Kirstie’s research makes use of a new approach — the theory of necropolitics — to understand incarceration in Australia. Necropolitics is a framework that investigates how institutions can subjugate a specific population’s life to the point of social, political, cultural, and physical death.
Kirstie says that she was inspired to use necropolitics after she heard about it in one of her Honours classes at JCU. “Through some of my subjects, I got a chance to see the underbelly of the criminal justice system. And I thought ‘we should hear more about this issue’,” Kirstie says.
But it can be tricky to take on necropolitics as a lens for examining the criminal justice system. “My research is very interdisciplinary.
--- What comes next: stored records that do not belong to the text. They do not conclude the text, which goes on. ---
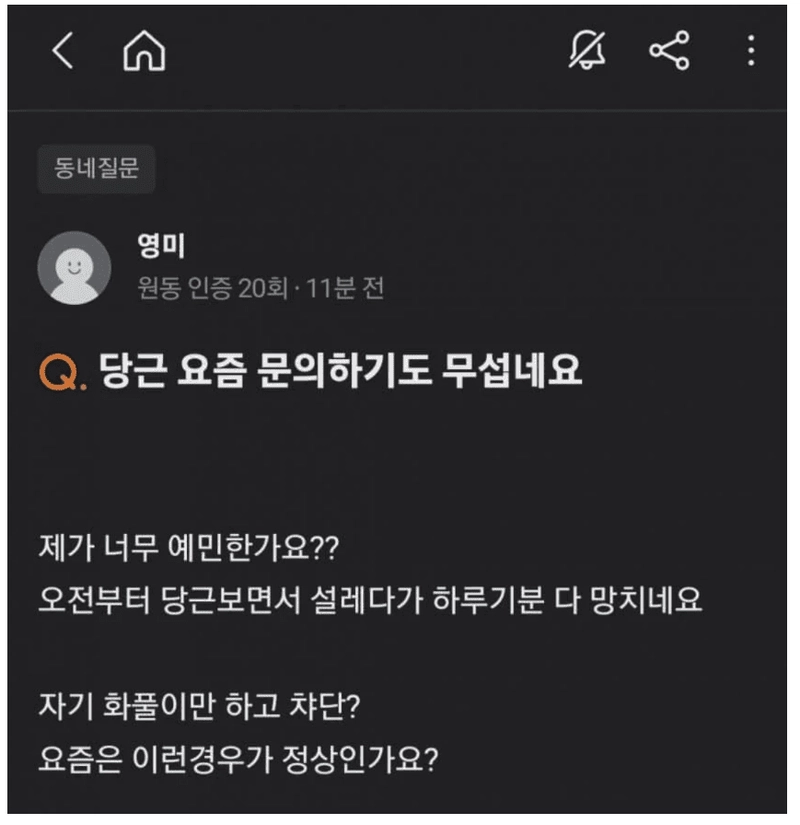Select the line 자기 화풀이만 하고 차단?

pyautogui.click(x=199, y=706)
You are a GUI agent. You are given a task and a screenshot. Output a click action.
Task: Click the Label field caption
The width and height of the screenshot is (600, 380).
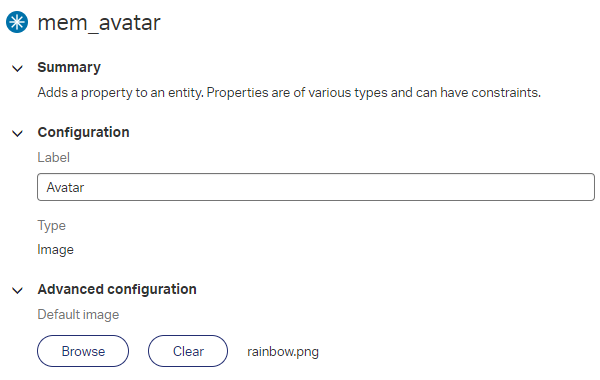[54, 158]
It spans across Indigenous studies, criminology, sociology, and anthropology and the different perspectives of these disciplines all play a part.”
“To make sense of the interviews I have with former offenders, the theory is used to examine these experiences for different types of violence,” Kirstie says. “Violence doesn’t just mean physical violence, but there’s also symbolic, and systemic violence.”
This fresh approach allows Kirstie to consider the whole criminal justice system, rather than just small parts of it. “As Jiddu Krishnamurti, a famous philosopher explained, it’s important to understand the whole of something not just one part of something. The goal of my research is to understand the unequal relations of power within all three branches of the system and how they contribute to forms of violence experienced by Indigenous Australian people,” Kirstie says.
“I was really encouraged and supported during my Honours. So, when the opportunity came up to do a PhD, the research just naturally grew from there.”